After the Capture of Klisura Pass in mid-January, the Greek advance stalled. Despite the Greek successes in Albania thus far, in February 1941 dissension within the Greek leadership emerged over strategy towards the expected German attack and the need for a withdrawal in Albania. The front commanders in Albania represented their views to GHQ in Athens and in early March, Papagos moved to replace virtually the entire leadership in the Albanian front. As a result, Pitsikas was moved from TSDM to command the Epirus Army Section (comprising I and II Corps), leaving TSDM to II Corps Commander Tsolakoglou.

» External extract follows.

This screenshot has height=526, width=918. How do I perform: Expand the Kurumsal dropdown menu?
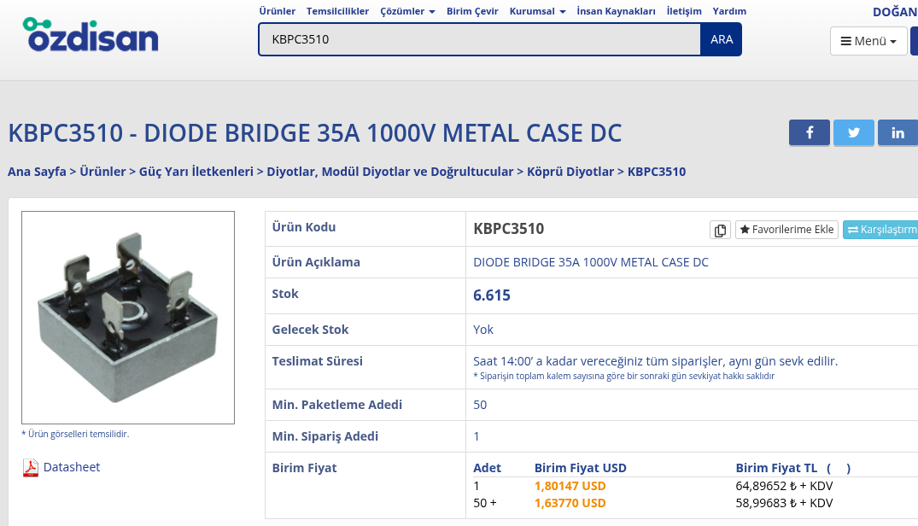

Following the start of the German invasion of Greece on 6 April, Papagos ordered TSDM to launch an attack towards Elbasan, in conjunction with Yugolav forces. The attack began on 7 April and the 13th Division made some progress but the Yugoslav army, also attacked by the Germans, rapidly collapsed and the operation was cancelled. On 12 April, GHQ in Athens ordered the Greek forces on the Albanian front to retreat but the decision was too late. The Greek commanders knew that Italian pressure, the lack of motor transport and pack animals, the physical exhaustion of the Greek army and the poor transport network of Epirus, any retreat was likely to end up in disintegration. Advice to retreat before the start of the German attack had been rejected and they petitioned Pitsikas to surrender. Pitsikas forbade such talk but notified Papagos and urged a solution that would secure "the salvation and honour of our victorious Army". The order to retreat, the disheartening news of the Yugoslav collapse and the rapid German advance in Macedonia, led to a breakdown of morale in the Greek troops, many of whom had been fighting without rest for five months and were forced to abandon hard-won ground. By 15 April, the divisions of II Army Corps began to disintegrate, with men and even entire units abandoning their positions.

On 16 April, Pitsikas reported to Papagos that signs of disintegration had also begun to appear among the divisions of I Corps and begged him to "save the army from the Italians". On the next day, TSDM was renamed to III Army Corps and placed under Pitsikas' command. At this juncture, the three corps commanders, along with the metropolitan bishop of Ioannina, Spyridon, pressured Pitsikas to unilaterally negotiate with the Germans. When he refused, the others decided to bypass him and selected Tsolakoglou, as the senior of the three generals, to carry out the task. On 20 April, Tsolakoglou contacted SS-Obergruppenführer Sepp Dietrich, the commander of the nearest German unit, the Leibstandarte SS Adolf Hitler (LSSAH) brigade, to offer surrender. The protocol of surrender was signed at 18:00 of the same day between Tsolakoglou and Dietrich. Presented with the fait accompli, Pitsikas was informed an hour later and resigned his command.